+++ Text under study
The problem of mixed code can also be approached by taking advantage of particular ways of encrypting the pointers. If the “XOR with random canary” approach is used, then exactly when the canary is initialized to a random value becomes important:

At program load time: This is the expected “normal” mode of operation. The canary value is initialized to some random value at the time each program starts up. In this case, all of the above issues of mixed code apply

At system boot time: If the entire system (per CPU, per machine, or collection of machines) all use the same canary value, chosen at the time the system boots, then the above problem of mixed code disappears, because all programs see encrypted pointers in the same way, decrypting the pointers with the same key. The disadvantage of this approach is that it leaves the system vulnerable to leaking the canary value. Once started, the canary value cannot be changed (it would re-introduce the mixed code problem) and the uptime of some systems can be months or years, which is too long for a simple 32 bit key, because it is feasible for an attacker to exhaustively search a 32-bit key space in a matter of days. Thus a system employing this approach would have to be re-booted approximately daily to preserve the security value of PointGuard.

Adaptively choosing the canary value: If the canary is to be set at program load time, the initialization can scan the code being dynamically linked together. If all of the code to be linked together is PointGuard code, and a sufficient set of translators for system calls is present, then the canary value is set to a random value. However, if one or more non-PointGuard program segments is present, then the canary value is initialized to zero. This exploits the special property that any value i XOR'd with 0 is i, i.e., unchanged. Thus if any incompatible mixed code is linked together, the zero canary will have no effect, and the program will operate normally, i.e., with unencrypted pointer values, although without PointGuard security protection. The one limitation to this method is that late dynamic linking (linking in libraries after the program has started running) cannot be taken into account. Thus if a program initialized a random canary value, and subsequently tried to dynamically link to a non-PointGuard library, the attempt to link to the library would have to report an error, and the link could not happen.
++++++
*To do*:
1) Please revise everything in the PointGuard canary passage from "At system boot" down to "value of PointGuard.", putting "about once a day" in place of "approximately daily".
2) Extend the PointGuard canary passage onward from its final sentence.
+++ Extracted entries
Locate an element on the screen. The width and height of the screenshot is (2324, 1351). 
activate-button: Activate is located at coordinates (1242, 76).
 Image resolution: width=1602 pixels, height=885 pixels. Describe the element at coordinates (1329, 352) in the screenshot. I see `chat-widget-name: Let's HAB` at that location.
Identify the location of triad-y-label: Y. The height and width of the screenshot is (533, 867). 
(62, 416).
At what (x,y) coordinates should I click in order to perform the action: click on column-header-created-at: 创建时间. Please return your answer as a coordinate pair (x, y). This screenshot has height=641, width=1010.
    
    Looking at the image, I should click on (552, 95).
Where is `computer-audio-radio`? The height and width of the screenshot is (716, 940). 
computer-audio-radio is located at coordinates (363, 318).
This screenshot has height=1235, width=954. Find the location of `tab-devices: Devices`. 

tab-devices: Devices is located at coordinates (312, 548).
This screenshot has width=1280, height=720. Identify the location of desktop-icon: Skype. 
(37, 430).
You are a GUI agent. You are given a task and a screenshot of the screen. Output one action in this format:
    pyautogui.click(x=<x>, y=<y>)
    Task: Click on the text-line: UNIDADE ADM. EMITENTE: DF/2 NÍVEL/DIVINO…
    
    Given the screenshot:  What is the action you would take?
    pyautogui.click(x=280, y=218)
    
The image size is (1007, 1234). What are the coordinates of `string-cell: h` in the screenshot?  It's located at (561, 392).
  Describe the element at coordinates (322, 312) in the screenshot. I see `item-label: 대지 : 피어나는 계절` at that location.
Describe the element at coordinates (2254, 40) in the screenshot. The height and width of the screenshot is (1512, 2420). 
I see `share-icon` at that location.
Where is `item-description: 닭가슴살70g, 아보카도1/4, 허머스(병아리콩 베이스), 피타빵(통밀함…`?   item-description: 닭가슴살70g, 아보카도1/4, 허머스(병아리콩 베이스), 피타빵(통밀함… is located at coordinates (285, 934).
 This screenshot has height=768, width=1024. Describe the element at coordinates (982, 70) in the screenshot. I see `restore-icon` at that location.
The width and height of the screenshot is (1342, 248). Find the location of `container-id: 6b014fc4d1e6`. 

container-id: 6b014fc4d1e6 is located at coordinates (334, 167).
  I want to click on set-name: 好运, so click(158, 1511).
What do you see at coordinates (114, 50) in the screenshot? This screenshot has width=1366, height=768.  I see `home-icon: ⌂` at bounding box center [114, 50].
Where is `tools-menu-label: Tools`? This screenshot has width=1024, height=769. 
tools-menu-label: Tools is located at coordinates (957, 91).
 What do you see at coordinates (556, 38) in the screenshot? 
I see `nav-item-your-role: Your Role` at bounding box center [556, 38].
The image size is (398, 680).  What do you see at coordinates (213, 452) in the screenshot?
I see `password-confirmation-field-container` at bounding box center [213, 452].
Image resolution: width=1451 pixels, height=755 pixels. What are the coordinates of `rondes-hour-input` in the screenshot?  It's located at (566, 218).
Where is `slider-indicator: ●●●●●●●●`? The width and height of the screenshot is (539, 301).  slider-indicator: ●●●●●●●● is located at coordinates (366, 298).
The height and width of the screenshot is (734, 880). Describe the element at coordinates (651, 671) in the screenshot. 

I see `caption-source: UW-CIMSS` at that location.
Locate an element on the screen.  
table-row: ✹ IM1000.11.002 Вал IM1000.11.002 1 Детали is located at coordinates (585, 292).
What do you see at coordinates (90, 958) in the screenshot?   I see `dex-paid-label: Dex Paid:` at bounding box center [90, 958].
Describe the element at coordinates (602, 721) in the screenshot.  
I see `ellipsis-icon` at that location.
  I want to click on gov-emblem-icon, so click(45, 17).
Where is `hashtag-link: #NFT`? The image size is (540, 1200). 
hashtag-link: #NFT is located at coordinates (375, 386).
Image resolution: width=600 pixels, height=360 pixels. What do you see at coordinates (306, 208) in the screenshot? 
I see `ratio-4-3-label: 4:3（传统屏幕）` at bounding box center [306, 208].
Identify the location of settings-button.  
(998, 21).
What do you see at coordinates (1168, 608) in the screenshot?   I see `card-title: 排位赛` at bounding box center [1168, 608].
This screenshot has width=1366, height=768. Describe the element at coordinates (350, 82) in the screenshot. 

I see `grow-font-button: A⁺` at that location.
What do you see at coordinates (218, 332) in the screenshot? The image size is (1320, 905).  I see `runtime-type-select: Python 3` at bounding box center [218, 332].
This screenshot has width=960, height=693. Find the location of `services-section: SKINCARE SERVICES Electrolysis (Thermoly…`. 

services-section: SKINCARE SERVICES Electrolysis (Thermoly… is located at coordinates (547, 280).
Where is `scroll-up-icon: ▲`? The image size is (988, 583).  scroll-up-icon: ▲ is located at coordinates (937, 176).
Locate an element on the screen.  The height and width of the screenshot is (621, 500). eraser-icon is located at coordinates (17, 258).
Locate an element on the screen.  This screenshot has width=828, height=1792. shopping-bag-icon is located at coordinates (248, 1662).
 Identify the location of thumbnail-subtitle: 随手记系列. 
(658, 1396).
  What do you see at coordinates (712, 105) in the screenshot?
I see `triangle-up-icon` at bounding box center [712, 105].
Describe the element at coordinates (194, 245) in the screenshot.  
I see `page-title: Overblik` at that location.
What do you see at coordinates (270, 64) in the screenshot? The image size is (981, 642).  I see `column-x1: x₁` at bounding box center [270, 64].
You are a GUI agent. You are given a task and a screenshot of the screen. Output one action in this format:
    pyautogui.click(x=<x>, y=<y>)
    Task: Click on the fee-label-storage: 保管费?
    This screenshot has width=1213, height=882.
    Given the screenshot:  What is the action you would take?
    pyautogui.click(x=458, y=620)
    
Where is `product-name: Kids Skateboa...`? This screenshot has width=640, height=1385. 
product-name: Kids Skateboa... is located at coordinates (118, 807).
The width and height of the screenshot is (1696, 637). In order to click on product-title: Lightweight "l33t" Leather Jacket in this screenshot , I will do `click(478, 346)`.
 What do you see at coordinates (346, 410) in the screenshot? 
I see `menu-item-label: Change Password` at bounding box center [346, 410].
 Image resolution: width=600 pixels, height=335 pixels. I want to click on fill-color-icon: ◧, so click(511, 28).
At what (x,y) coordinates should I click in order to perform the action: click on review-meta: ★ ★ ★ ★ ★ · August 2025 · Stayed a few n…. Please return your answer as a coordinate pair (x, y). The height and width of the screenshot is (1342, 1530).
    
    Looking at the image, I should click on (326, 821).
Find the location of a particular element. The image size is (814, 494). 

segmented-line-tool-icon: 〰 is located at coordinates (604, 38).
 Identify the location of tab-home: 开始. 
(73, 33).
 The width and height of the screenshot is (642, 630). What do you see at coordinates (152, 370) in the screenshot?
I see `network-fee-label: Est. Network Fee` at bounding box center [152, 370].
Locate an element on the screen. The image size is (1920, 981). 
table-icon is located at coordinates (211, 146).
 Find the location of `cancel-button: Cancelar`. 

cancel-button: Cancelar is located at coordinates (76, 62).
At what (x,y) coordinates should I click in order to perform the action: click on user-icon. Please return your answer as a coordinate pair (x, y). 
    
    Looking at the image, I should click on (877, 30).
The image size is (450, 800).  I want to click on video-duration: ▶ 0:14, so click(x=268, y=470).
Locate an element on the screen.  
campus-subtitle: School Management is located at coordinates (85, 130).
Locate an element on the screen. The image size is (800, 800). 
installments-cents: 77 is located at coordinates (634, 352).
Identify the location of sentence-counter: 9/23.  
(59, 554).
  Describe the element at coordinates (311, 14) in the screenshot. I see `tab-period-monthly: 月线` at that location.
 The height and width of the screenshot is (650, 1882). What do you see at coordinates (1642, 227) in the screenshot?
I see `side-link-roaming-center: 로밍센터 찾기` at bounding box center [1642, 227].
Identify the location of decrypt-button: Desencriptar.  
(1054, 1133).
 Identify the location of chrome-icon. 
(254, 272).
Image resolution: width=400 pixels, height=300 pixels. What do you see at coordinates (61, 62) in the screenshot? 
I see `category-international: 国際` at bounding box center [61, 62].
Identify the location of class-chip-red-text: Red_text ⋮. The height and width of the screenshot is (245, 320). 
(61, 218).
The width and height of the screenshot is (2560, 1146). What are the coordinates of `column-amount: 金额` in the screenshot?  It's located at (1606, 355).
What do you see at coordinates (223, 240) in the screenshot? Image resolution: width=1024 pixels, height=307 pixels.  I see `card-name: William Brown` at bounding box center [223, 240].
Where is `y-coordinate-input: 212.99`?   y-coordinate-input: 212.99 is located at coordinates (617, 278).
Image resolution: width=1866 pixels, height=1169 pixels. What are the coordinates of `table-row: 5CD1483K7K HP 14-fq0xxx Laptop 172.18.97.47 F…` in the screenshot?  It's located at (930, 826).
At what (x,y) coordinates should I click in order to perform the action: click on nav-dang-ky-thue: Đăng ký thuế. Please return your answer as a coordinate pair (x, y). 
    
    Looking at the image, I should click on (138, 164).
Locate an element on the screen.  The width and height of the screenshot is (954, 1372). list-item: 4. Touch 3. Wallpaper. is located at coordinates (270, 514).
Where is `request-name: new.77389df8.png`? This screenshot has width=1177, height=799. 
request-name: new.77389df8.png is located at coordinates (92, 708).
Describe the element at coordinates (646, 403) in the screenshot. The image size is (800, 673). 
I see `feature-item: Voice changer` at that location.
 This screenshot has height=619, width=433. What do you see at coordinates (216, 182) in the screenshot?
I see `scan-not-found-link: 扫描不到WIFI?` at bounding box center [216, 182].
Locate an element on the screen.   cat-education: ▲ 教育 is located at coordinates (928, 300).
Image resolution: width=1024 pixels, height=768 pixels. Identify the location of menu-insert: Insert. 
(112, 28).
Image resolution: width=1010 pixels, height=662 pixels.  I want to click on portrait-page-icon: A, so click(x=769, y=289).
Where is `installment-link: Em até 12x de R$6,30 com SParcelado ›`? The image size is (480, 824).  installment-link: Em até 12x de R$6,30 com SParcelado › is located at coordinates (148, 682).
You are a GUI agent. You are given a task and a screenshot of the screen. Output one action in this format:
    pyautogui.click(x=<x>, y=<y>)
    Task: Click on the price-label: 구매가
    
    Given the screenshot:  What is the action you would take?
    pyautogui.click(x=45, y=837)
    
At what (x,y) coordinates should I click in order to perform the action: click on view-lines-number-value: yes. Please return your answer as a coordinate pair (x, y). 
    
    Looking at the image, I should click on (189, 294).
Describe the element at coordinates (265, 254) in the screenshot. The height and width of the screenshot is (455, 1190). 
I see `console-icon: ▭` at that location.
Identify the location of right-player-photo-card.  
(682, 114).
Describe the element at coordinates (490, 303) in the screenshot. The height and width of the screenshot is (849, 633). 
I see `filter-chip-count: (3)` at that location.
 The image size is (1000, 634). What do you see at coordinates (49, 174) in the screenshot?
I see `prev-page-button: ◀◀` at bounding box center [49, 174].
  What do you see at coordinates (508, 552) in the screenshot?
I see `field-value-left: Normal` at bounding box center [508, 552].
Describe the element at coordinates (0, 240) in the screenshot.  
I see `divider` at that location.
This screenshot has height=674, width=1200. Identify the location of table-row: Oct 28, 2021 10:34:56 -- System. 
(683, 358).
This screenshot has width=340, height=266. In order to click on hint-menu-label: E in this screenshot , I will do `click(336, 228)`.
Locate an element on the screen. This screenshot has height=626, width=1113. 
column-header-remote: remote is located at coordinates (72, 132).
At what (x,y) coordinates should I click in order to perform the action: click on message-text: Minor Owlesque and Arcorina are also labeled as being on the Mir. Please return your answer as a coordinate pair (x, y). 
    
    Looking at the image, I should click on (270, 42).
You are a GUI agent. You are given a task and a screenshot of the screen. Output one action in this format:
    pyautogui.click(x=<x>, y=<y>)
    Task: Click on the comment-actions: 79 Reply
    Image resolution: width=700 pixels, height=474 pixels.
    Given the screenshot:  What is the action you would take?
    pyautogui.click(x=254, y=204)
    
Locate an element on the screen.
++++++
*Results of the tasks*:
1)
At system boot time: If the entire system (per CPU, per machine, or collection of machines) all use the same canary value, chosen at the time the system boots, then the above problem of mixed code disappears, because all programs see encrypted pointers in the same way, decrypting the pointers with the same key. The disadvantage of this approach is that it leaves the system vulnerable to leaking the canary value. Once started, the canary value cannot be changed (it would re-introduce the mixed code problem) and the uptime of some systems can be months or years, which is too long for a simple 32 bit key, because it is feasible for an attacker to exhaustively search a 32-bit key space in a matter of days. Thus a system employing this approach would have to be re-booted about once a day to preserve the security value of PointGuard.

2)
Protecting the Canary

The lynch pin to the PointGuard protection system is the encryption key (the canary). If the attacker can corrupt the canary value (especially by setting it to be all zeros) then PointGuard is effectively turned off. Thus the integrity of the canary must be protected. Various protection methods can be employed to protect the canary, including:

    • Put the canary on a separate page
    • Mark that page read-only
    • Surround the canary page with “red pages” (pages not mapped as valid in virtual memory) so that attempts to overflow onto the canary's page will force a segmentation fault

All of these protections can be un-done if the attacker can get malicious code to execute in the victim process's address space. However, getting malicious code to run in the victim process's address space is the goal the attacker is trying to achieve in the first place; if the attacker had that capability, then they would not need to corrupt the canary. Rather, the attacker needs to corrupt the canary (or otherwise defeat PointGuard) to get malicious code to run. So we presume that they have not yet achieved this goal, and thus cannot readily undo the protections.

It will be obvious to those having skill in the art that many changes may be made to the details of the above-described embodiments without departing from the underlying principles of the invention. The scope of the present invention should, therefore, be determined only by the following claims. Again, the term PointGuard as used in the above description should be read as a broad reference to any method or apparatus that embodies or implements one or more aspects of the present invention; it is not a limitation to the commercial product having that name.